The individuals PolitiFact consulted are wrong in stating that “the interest payments earned by Social Security only amount to a reshuffling of government dollars.” If the federal government borrows money to pay off its obligations to Social Security, it owes more to the general public but less to Social Security. This does not add to the deficit, nor change the debt obligation of the United States. Rather, as the economist Dean Baker has pointed out, it “simply changes the identify of the owner of the debt.”
For those used to thinking about Social Security as just another spending program and Social Security contributions as just another tax, the fact that Social Security does not and cannot contribute to the federal debt and deficit may seem counterintuitive, but it is true.
In a matter of months, the federal government will reach the debt ceiling, or the limit on the amount of money it can borrow. Cutting Social Security’s expenditures or increasing its income will not reduce the amount of debt subject to that limit. This sharply differs from cuts to expenditures from the government’s general fund, such as agricultural subsidies or defense.
If a program paid for from general-fund revenue were cut by $100 billion and nothing else changed, the federal government’s borrowing needs would go down by $100 billion. As a consequence, the federal debt would also go down (or more realistically, given the current large deficits, would go up less than it would have, without the cut). If the savings from that hypothetical cut were offset dollar-for-dollar by a cut in income taxes or an increase in other expenditures funded from general revenues, the federal debt subject to limit would be unchanged.
In stark contrast, if Social Security benefits were cut by $100 billion, the federal debt subject to limit or total debt would remain unchanged. If the $100 billion savings from cutting Social Security benefits were offset dollar-for-dollar by a cut in income taxes or an increase in general-revenue spending, the total federal debt would increase!

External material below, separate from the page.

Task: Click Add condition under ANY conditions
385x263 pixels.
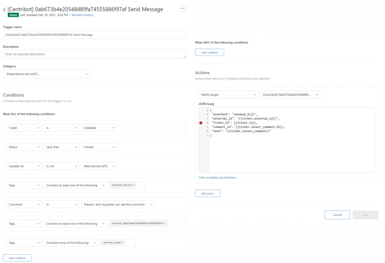Action: [209, 53]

Cutting Social Security’s benefits does not reduce by a penny the federal deficit or the total value of debt instruments issued by Treasury. The only way to reduce the amount of federal debt the Treasury issues is to reduce the expenditures of the government’s general operating fund or increase its income.
In short, Sen. Shaheen is right. We thank her for her comments and urge her to oppose any deficit reduction bill that includes cuts to Social Security.
Nancy Altman She is the co-director of Social Security Works and served as assistant to Alan Greenspan in his position as chairman of the bipartisan commission that developed the 1983 Social Security amendments. Stephen Gorin is executive director of the New Hampshire Chapter of the National Association of Social Workers.